T cell cancer therapy requires CD40-CD40L activation of TNFα-iNOS-producing dendritic cells. Mus musculus

The effectiveness of new cancer therapies such as checkpoint blockade and adoptive cell transfer of activated anti-tumor T cells requires overcoming immunosuppressive tumor microenvironments. We found that the activation of tumor-infiltrating myeloid cells to produce local nitric oxide is a prerequisite for adoptively transferred CD8+ cytotoxic T cells to destroy tumors. These myeloid cells are phenotypically similar to ‘Tip-DCs’ or nitric oxide- and TNFα-producing dendritic cells. The nitric oxide-dependent killing was tempered by coincident arginase 1 expression, which competes with iNOS for arginine, the substrate for nitric oxide production. Depletion of immunosuppressive CSF-1R-dependent arginase 1+ myeloid cells enhanced nitric oxide-dependent tumor killing. Tumor killing via iNOS was independent of the microbiota but dependent on the CD40-CD40L pathway and, in part, lymphotoxin alpha.
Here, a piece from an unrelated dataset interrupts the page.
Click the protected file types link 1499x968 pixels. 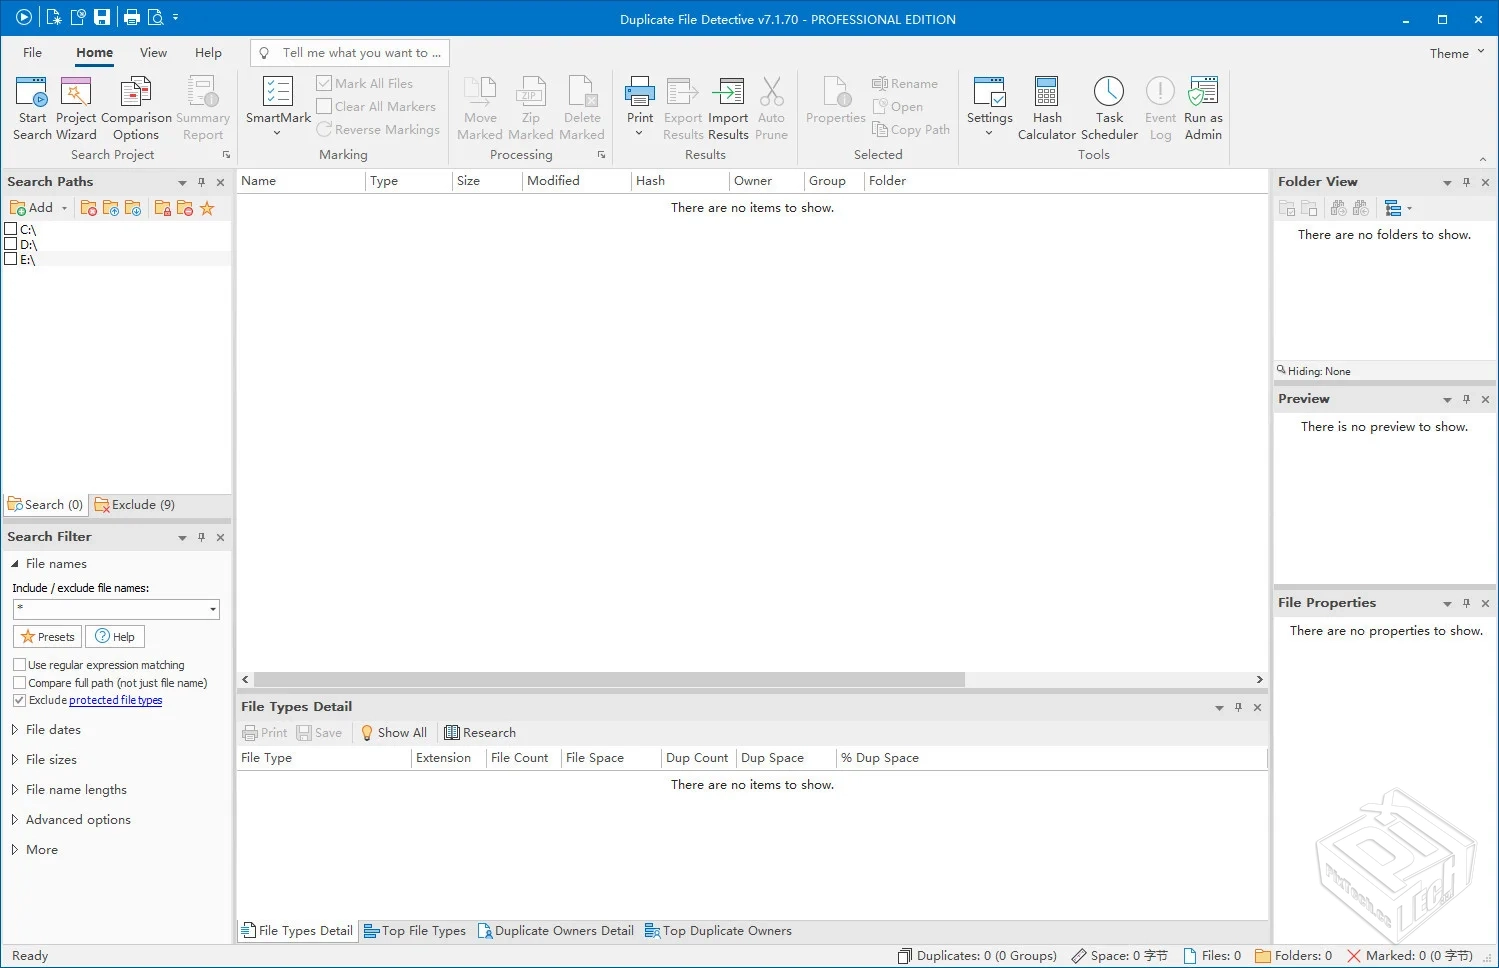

We extended our findings in mice to uncover a strong correlation between iNOS, CD40 and TNF expression and survival in colorectal cancer patients. Our results identify a network of anti-tumor targets to boost the efficacy of cancer immunotherapies. Overall design: EG7 tumor was injected in C57BL/6 and after 7 days of tumor growth mice were treated with adoptive CD8+ T cells specific to recognize OVA antigen. After 3 days mice were sacrified and tumor masses used to isolate cells.CD11b+NO+Ly6C+Ly6G- live cells were FACS sorted from tumor masses pooled from 12 mice for each sample. 3 samples from 3 different experiments were obtained.